UN BEAU JOUR D’AVRIL, RIVE GAUCHE...
Eurydike s’assit lourdement sur le sofa de son salon.
Cela était devenu une part de sa routine quotidienne : se lever, prendre une douche, se sécher les cheveux puis s’asseoir le reste de la journée sur le canapé, attendant un signe de la part de l’homme qu’elle aimait.
Et qu’est-ce qu’elle l’aimait! Ce n’était pas compliqué, elle ne pensait qu’à lui toute la journée depuis trois mois qu’ils s’étaient rencontrés. Et ç’avait été le coup de foudre entre eux.
Un amour ardent, une passion totalement dévorante s’étaient emparés d’eux et ils n’imaginaient plus possible de vivre l’un sans l’autre. Seule la rivière séparant les deux rives de la ville mettait de la distance entre leurs deux âmes.
Malheureusement, en un jour funeste, les circonstances en décidèrent autrement.
Car, depuis plus d’un mois maintenant, un barrage de police trônait au beau milieu du pont qui couronnait leur union. Et ce barrage procédait à des contrôles d’identité stricts et exerçait une répression sévère sur les habitants des deux rives. Tant et si bien qu’elle ne pouvait désormais plus le rejoindre de l’autre côté. Elle ne pouvait simplement plus traverser sans risquer sa peau. Et elle en pleurait pendant des heures tous les jours : cette nouvelle contrainte la tuait à petit feu, elle ne pouvait pas supporter cette séparation. Elle l’aimait tellement...
Mais lui, que faisait-il bon sang? Pourquoi ne réagissait-il pas? Ne s’était-il pas inquiéter de ne pas la voir revenir?
Elle maudissait la passivité à laquelle elle était réduite, parce qu’elle n’était pas le genre de femme à attendre que l’homme prenne les décisions.
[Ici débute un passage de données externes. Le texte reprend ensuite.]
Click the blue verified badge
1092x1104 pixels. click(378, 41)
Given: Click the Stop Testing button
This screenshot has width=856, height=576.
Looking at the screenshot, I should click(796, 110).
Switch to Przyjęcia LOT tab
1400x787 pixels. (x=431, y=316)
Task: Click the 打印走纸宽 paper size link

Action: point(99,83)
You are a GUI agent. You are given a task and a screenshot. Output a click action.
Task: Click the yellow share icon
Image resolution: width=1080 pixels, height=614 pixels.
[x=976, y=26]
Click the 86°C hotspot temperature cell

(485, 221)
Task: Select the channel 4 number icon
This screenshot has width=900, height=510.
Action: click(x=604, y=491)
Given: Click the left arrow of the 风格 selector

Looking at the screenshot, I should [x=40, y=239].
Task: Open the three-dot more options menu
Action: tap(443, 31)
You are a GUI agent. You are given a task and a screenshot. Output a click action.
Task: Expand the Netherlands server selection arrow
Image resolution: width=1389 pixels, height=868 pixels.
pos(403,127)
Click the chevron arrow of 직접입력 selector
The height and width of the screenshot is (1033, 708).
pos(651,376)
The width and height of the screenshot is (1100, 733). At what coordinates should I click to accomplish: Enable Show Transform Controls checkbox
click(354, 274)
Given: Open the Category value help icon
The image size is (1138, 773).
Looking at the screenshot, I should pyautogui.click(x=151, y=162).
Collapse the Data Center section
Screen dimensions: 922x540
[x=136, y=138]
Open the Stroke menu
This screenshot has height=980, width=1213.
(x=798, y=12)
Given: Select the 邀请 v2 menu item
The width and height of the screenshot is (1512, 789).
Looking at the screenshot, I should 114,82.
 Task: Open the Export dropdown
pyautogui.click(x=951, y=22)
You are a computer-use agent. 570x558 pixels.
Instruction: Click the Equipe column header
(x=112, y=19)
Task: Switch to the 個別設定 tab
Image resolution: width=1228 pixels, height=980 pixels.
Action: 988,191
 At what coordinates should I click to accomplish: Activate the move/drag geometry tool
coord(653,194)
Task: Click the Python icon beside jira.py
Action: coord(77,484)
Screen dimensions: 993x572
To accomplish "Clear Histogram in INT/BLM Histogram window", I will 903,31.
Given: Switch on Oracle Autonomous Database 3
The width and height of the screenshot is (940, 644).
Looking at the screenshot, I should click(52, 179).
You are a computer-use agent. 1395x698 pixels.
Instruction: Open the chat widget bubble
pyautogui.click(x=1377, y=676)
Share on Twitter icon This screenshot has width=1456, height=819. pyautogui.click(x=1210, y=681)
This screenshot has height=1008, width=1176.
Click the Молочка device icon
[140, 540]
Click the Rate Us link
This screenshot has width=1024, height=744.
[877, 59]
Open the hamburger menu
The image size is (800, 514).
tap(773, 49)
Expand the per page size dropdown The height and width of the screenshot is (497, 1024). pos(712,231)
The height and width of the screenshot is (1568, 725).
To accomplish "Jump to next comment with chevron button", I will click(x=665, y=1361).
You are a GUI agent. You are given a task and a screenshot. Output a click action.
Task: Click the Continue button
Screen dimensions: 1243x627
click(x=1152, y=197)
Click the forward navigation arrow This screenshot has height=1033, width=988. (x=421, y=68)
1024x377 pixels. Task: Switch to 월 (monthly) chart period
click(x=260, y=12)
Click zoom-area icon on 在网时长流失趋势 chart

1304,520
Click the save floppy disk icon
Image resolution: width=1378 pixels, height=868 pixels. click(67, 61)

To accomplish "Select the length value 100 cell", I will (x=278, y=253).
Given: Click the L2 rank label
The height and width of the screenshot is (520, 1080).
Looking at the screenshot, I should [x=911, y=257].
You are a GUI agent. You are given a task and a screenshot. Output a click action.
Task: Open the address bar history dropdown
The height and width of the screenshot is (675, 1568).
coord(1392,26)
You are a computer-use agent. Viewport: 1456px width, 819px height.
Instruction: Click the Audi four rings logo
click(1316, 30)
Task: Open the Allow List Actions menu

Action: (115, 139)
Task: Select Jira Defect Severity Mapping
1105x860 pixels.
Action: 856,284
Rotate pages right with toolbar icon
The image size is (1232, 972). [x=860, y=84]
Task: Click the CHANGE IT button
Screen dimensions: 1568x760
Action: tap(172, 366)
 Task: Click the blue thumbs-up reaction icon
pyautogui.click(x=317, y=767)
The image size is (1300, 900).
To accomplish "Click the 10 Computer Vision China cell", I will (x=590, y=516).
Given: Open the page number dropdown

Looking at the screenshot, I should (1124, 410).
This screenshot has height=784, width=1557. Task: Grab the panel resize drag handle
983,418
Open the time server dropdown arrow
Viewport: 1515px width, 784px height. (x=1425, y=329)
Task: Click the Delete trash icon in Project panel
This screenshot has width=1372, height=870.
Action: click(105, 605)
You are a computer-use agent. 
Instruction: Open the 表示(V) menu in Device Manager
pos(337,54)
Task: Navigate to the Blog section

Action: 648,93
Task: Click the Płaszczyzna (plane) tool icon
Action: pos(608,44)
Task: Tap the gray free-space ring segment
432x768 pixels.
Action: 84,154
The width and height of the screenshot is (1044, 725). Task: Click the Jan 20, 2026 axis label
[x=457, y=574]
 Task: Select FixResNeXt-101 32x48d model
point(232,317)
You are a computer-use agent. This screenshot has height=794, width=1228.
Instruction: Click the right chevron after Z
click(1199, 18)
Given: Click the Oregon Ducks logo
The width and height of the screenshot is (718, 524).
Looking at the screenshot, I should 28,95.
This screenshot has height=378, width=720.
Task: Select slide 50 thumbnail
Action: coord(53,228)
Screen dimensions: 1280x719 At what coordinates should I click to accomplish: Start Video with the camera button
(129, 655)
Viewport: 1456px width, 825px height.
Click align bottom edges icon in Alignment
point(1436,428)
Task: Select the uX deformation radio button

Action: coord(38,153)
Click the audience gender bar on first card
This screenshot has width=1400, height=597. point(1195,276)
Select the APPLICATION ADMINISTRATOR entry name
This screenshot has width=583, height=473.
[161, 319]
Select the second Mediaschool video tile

S’il avait fallu demander sa main, elle était persuadée qu’elle aurait pris l’initiative bien avant lui. Elle avait toujours été sûre d’elle, s’était toujours faite confiance, était toujours certaine d’avoir la bonne solution. Se retrouver réduite à attendre une réaction de sa part la rendait dingue. Car, si elle pouvait prévoir ses propres mouvements, il n’en était point de même concernant les siens.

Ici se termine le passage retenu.